- _WORK TO COMPLETE_
Each line below should be copied exactly as it stands.

START THE RECORDS

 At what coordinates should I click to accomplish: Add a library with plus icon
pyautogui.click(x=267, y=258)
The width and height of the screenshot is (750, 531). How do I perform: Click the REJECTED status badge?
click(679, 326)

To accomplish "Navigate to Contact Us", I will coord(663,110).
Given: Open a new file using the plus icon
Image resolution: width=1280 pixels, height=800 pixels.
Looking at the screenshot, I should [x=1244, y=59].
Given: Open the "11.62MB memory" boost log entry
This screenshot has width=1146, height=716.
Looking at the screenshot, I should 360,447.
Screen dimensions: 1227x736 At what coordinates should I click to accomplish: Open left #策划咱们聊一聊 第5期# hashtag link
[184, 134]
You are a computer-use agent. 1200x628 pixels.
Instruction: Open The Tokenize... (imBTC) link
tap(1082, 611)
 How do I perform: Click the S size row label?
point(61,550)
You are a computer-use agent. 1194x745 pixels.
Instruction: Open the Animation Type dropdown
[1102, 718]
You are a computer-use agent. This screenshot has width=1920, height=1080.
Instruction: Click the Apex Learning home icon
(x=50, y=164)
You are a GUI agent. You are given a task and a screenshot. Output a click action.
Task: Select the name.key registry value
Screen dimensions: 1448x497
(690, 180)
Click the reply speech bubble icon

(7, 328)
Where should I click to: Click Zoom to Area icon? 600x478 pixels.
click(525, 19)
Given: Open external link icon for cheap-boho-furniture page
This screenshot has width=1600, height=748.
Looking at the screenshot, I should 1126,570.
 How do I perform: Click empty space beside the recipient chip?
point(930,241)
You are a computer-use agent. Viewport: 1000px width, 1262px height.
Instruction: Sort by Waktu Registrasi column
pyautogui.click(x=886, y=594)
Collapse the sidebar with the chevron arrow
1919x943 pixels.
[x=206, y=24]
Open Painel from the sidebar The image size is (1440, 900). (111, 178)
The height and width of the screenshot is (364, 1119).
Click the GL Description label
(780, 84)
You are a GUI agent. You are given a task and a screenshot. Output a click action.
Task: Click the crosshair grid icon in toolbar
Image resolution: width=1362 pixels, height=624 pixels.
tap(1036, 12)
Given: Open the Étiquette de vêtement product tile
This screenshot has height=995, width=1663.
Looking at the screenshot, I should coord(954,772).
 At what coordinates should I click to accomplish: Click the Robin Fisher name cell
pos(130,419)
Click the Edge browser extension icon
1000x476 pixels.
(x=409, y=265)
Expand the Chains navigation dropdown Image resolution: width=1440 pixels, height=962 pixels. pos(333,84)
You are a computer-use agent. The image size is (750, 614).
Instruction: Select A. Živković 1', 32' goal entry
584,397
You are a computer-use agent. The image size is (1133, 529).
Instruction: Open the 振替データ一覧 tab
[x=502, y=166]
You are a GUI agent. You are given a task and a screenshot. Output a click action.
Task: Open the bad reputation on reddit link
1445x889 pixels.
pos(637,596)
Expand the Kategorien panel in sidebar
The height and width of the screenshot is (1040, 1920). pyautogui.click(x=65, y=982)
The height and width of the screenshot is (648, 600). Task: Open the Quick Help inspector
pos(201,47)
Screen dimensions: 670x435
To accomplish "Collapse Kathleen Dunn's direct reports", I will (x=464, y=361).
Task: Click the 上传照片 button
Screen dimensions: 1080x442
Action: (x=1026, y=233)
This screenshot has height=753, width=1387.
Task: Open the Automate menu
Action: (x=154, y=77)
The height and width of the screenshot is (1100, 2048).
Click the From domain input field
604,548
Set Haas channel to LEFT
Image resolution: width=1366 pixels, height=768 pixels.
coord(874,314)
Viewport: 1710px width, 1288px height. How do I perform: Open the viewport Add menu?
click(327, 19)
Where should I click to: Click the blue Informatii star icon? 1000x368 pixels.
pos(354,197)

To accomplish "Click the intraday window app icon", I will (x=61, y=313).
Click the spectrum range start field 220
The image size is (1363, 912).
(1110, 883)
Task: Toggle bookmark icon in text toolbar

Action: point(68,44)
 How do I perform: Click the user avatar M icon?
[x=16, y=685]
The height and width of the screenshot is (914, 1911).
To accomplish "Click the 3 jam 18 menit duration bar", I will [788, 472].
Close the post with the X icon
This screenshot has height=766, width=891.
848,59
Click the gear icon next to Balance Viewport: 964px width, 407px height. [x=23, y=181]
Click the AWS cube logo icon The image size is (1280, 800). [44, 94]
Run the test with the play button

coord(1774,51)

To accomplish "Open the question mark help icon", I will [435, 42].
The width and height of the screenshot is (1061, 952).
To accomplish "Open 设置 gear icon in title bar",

END THE RECORDS

- _EXERCISE SOLUTION_
 At what coordinates should I click to accomplish: Add a library with plus icon
pyautogui.click(x=267, y=258)
The width and height of the screenshot is (750, 531). How do I perform: Click the REJECTED status badge?
click(679, 326)

To accomplish "Navigate to Contact Us", I will coord(663,110).
Given: Open a new file using the plus icon
Image resolution: width=1280 pixels, height=800 pixels.
Looking at the screenshot, I should [x=1244, y=59].
Given: Open the "11.62MB memory" boost log entry
This screenshot has width=1146, height=716.
Looking at the screenshot, I should 360,447.
Screen dimensions: 1227x736 At what coordinates should I click to accomplish: Open left #策划咱们聊一聊 第5期# hashtag link
[184, 134]
You are a computer-use agent. 1200x628 pixels.
Instruction: Open The Tokenize... (imBTC) link
tap(1082, 611)
 How do I perform: Click the S size row label?
point(61,550)
You are a computer-use agent. 1194x745 pixels.
Instruction: Open the Animation Type dropdown
[1102, 718]
You are a computer-use agent. This screenshot has width=1920, height=1080.
Instruction: Click the Apex Learning home icon
(x=50, y=164)
You are a GUI agent. You are given a task and a screenshot. Output a click action.
Task: Select the name.key registry value
Screen dimensions: 1448x497
(690, 180)
Click the reply speech bubble icon

(7, 328)
Where should I click to: Click Zoom to Area icon? 600x478 pixels.
click(525, 19)
Given: Open external link icon for cheap-boho-furniture page
This screenshot has width=1600, height=748.
Looking at the screenshot, I should 1126,570.
 How do I perform: Click empty space beside the recipient chip?
point(930,241)
You are a computer-use agent. Viewport: 1000px width, 1262px height.
Instruction: Sort by Waktu Registrasi column
pyautogui.click(x=886, y=594)
Collapse the sidebar with the chevron arrow
1919x943 pixels.
[x=206, y=24]
Open Painel from the sidebar The image size is (1440, 900). (111, 178)
The height and width of the screenshot is (364, 1119).
Click the GL Description label
(780, 84)
You are a GUI agent. You are given a task and a screenshot. Output a click action.
Task: Click the crosshair grid icon in toolbar
Image resolution: width=1362 pixels, height=624 pixels.
tap(1036, 12)
Given: Open the Étiquette de vêtement product tile
This screenshot has height=995, width=1663.
Looking at the screenshot, I should coord(954,772).
 At what coordinates should I click to accomplish: Click the Robin Fisher name cell
pos(130,419)
Click the Edge browser extension icon
1000x476 pixels.
(x=409, y=265)
Expand the Chains navigation dropdown Image resolution: width=1440 pixels, height=962 pixels. pos(333,84)
You are a computer-use agent. The image size is (750, 614).
Instruction: Select A. Živković 1', 32' goal entry
584,397
You are a computer-use agent. The image size is (1133, 529).
Instruction: Open the 振替データ一覧 tab
[x=502, y=166]
You are a GUI agent. You are given a task and a screenshot. Output a click action.
Task: Open the bad reputation on reddit link
1445x889 pixels.
pos(637,596)
Expand the Kategorien panel in sidebar
The height and width of the screenshot is (1040, 1920). pyautogui.click(x=65, y=982)
The height and width of the screenshot is (648, 600). Task: Open the Quick Help inspector
pos(201,47)
Screen dimensions: 670x435
To accomplish "Collapse Kathleen Dunn's direct reports", I will (x=464, y=361).
Task: Click the 上传照片 button
Screen dimensions: 1080x442
Action: (x=1026, y=233)
This screenshot has height=753, width=1387.
Task: Open the Automate menu
Action: (x=154, y=77)
The height and width of the screenshot is (1100, 2048).
Click the From domain input field
604,548
Set Haas channel to LEFT
Image resolution: width=1366 pixels, height=768 pixels.
coord(874,314)
Viewport: 1710px width, 1288px height. How do I perform: Open the viewport Add menu?
click(327, 19)
Where should I click to: Click the blue Informatii star icon? 1000x368 pixels.
pos(354,197)

To accomplish "Click the intraday window app icon", I will (x=61, y=313).
Click the spectrum range start field 220
The image size is (1363, 912).
(1110, 883)
Task: Toggle bookmark icon in text toolbar

Action: point(68,44)
 How do I perform: Click the user avatar M icon?
[x=16, y=685]
The height and width of the screenshot is (914, 1911).
To accomplish "Click the 3 jam 18 menit duration bar", I will [788, 472].
Close the post with the X icon
This screenshot has height=766, width=891.
848,59
Click the gear icon next to Balance Viewport: 964px width, 407px height. [x=23, y=181]
Click the AWS cube logo icon The image size is (1280, 800). [44, 94]
Run the test with the play button

coord(1774,51)

To accomplish "Open the question mark help icon", I will [435, 42].
The width and height of the screenshot is (1061, 952).
To accomplish "Open 设置 gear icon in title bar",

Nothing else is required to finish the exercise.